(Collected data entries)
-------------------------

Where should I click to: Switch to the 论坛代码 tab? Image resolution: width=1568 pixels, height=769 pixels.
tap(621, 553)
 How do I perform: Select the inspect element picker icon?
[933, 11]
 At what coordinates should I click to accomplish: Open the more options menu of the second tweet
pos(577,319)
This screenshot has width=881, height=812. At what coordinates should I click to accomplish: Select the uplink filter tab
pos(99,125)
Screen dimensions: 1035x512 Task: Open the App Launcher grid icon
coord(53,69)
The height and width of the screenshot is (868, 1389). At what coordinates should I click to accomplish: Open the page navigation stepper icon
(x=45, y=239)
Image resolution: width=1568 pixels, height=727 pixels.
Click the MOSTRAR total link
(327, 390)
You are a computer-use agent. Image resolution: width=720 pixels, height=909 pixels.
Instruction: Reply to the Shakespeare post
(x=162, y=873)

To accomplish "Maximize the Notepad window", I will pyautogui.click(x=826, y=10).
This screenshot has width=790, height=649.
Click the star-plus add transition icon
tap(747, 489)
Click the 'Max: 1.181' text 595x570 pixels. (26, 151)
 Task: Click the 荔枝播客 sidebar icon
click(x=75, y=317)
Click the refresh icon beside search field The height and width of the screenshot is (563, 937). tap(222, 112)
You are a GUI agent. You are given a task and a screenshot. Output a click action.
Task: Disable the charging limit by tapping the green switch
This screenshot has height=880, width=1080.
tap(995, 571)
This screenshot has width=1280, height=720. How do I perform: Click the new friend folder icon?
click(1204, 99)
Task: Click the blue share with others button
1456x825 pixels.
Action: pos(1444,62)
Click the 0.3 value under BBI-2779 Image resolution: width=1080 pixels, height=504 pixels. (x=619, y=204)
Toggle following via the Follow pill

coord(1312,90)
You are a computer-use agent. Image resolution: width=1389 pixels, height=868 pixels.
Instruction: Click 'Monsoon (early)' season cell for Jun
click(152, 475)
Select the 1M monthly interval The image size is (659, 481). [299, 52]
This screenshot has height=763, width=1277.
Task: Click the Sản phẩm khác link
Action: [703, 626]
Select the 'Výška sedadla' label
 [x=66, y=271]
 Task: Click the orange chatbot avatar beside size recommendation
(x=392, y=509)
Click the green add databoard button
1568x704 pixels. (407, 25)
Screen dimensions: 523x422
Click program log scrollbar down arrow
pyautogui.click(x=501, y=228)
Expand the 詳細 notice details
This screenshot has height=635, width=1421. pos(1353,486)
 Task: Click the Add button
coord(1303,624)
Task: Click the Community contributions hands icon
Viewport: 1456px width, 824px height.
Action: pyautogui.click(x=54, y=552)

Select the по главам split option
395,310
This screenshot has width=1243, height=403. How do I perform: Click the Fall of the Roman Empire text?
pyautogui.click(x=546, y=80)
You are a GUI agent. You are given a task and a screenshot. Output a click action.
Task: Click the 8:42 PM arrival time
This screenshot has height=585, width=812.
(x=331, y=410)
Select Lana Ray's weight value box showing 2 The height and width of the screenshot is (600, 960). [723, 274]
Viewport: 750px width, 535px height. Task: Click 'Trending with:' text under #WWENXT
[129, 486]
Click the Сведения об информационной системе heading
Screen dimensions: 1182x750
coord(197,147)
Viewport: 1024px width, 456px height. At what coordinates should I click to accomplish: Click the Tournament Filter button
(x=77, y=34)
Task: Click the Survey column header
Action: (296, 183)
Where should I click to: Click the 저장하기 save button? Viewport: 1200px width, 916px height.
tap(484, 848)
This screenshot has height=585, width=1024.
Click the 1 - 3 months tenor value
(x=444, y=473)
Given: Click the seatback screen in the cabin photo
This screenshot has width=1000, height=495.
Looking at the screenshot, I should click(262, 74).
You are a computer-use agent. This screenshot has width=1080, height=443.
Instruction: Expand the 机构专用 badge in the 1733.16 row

-------------------------

_Problem:_
Copy every line in the entries above that has the string "computer" in it.

_Answer for the task:_
You are a computer-use agent. Image resolution: width=720 pixels, height=909 pixels.
You are a computer-use agent. Image resolution: width=1389 pixels, height=868 pixels.
You are a computer-use agent. This screenshot has width=1080, height=443.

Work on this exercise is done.